▶ [MATERIAL FOR THE TASK]

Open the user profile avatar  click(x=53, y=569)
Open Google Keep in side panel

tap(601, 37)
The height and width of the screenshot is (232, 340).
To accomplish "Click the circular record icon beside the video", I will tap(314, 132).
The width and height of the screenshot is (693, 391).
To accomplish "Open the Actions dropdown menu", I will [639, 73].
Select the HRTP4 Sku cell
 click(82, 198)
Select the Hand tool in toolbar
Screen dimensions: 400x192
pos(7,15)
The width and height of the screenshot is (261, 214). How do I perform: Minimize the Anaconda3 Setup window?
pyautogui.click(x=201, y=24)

▶ [PROBLEM DETAILS] Where does "will" appear in the records above? Copy every line that has it.

▶ [EXERCISE RESULT]
To accomplish "Click the circular record icon beside the video", I will tap(314, 132).
To accomplish "Open the Actions dropdown menu", I will [639, 73].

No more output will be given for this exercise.